◆ Your task ◆
Return, word for word, the stretch from "Other nations listed" through "aligned against Israel." in the commentary below on Cuba's listing as a state sponsor of terrorism.

◆ Passage given ◆

It is both untrue and a travesty to paint Cuba as a state sponsor of terrorism as the United States government did in its annual report on the subject last week.

For twenty-nine years, Cuba has appeared on the list, which comes with considerable economic and diplomatic costs. It disqualifies Cuba from economic assistance, punishes Cuba for engaging in legal trade and financial transactions, and deprives Cuba of access to modern technology by way of exports, to name but a few.

Most of all, the list stigmatizes Cuba - not everywhere, but certainly in the United States and elsewhere in the world where our country's word is respected and the terrorist label stings and stays.

Terror exists in the world; both the U.S. and Cuba have experienced it, and the purpose of the list is to get perpetrators to stop and enlist other nations in a global effort to get them to do so.

This activity took on special meaning for the U.S. after September 11, 2001, but it also should have come with a greater responsibility to use the list seriously and not use it to play domestic politics on a higher and more fraught stage.

Other nations listed in the State Department's Country Report on Terrorism, including Iran and Syria, are said to provide "financial, material, and logistical support" for terror groups. Iran is cited for arming the Taliban in Afghanistan and supporting militants in Iraq who kill American forces; Syria for supplying terrorist groups in Lebanon and Palestinian militants aligned against Israel.

So why is Cuba on the list?

As the Congressional Research Service (CRS) reports, Cuba did support revolutionary movements and governments in Latin America and Africa in the 1980s, but stopped supporting insurgencies in 1992 after the fall of the Soviet Union.

Since then, as the Council on Foreign Relations said last year, "intelligence experts have been hard pressed to find evidence that Cuba currently provides weapons or military training to terrorist groups. In 1998, a comprehensive review by the U.S. intelligence community concluded that Cuba does not pose a threat to U.S. national security, which implies that Cuba no longer sponsors terrorism.... In the 2008, Country Reports on Terrorism, the State Department reported that Cuba 'no longer actively supports armed struggle in Latin America and other parts of the world."

At this stage, the case for Cuba's inclusion is flimsy to non-existent.

The State Department reports, for example, that Cuba denounces U.S. counterterrorism policies, and has not "severed ties with elements from the Revolutionary Armed Forces of Colombia (FARC) and recent media reports indicate some current and former members of the Basque Fatherland and Liberty (ETA) continue to reside in Cuba. Available information suggested that the Cuban government maintained limited contact with FARC members, but there was no evidence of direct financial or ongoing material support. In March, the Cuban government allowed Spanish Police to travel to Cuba to confirm the presence of suspected ETA members."

◆ Supplied data ◆
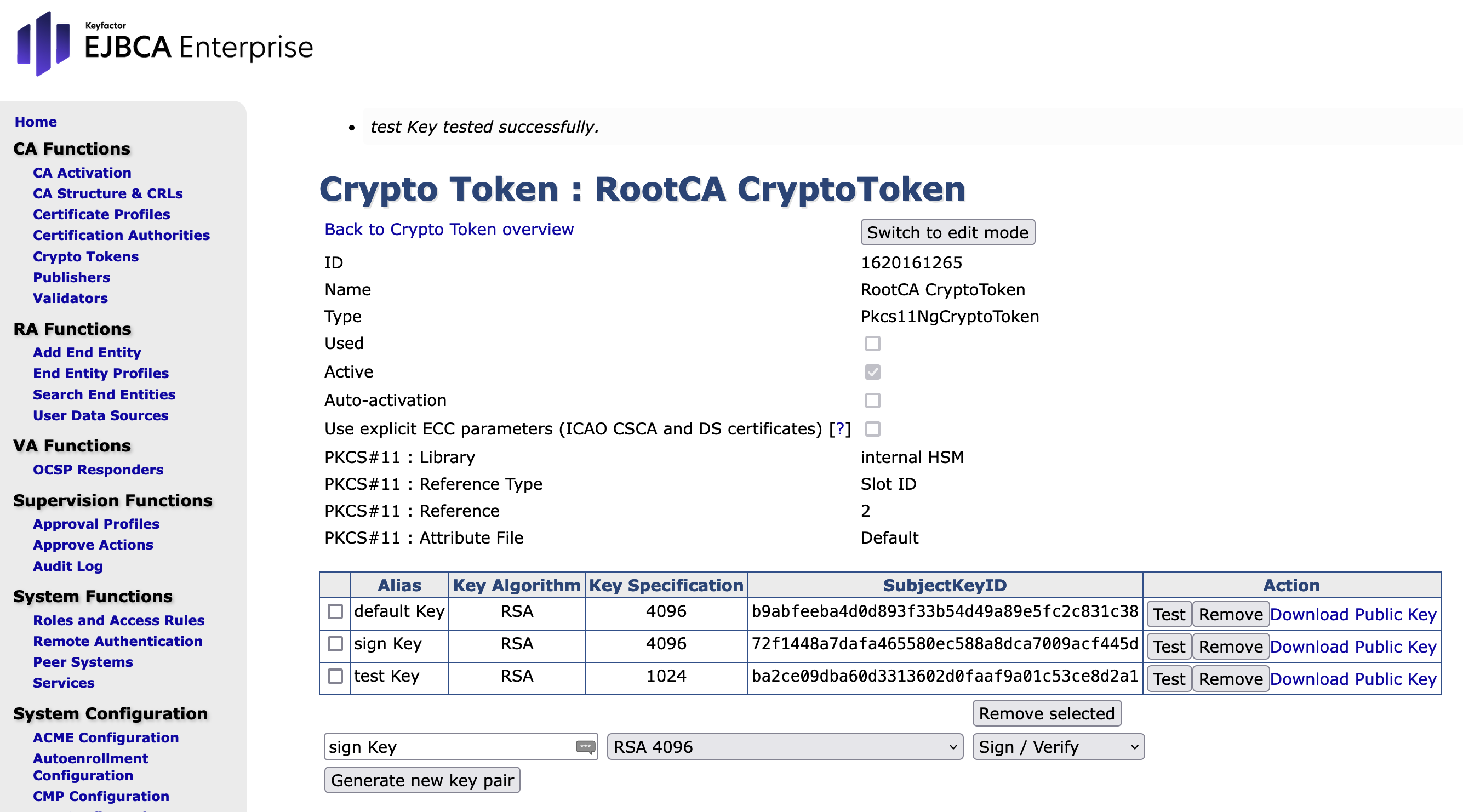Open the RSA 4096 key spec dropdown
Viewport: 1463px width, 812px height.
[785, 747]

◆ Exercise output ◆
Other nations listed in the State Department's Country Report on Terrorism, including Iran and Syria, are said to provide "financial, material, and logistical support" for terror groups. Iran is cited for arming the Taliban in Afghanistan and supporting militants in Iraq who kill American forces; Syria for supplying terrorist groups in Lebanon and Palestinian militants aligned against Israel.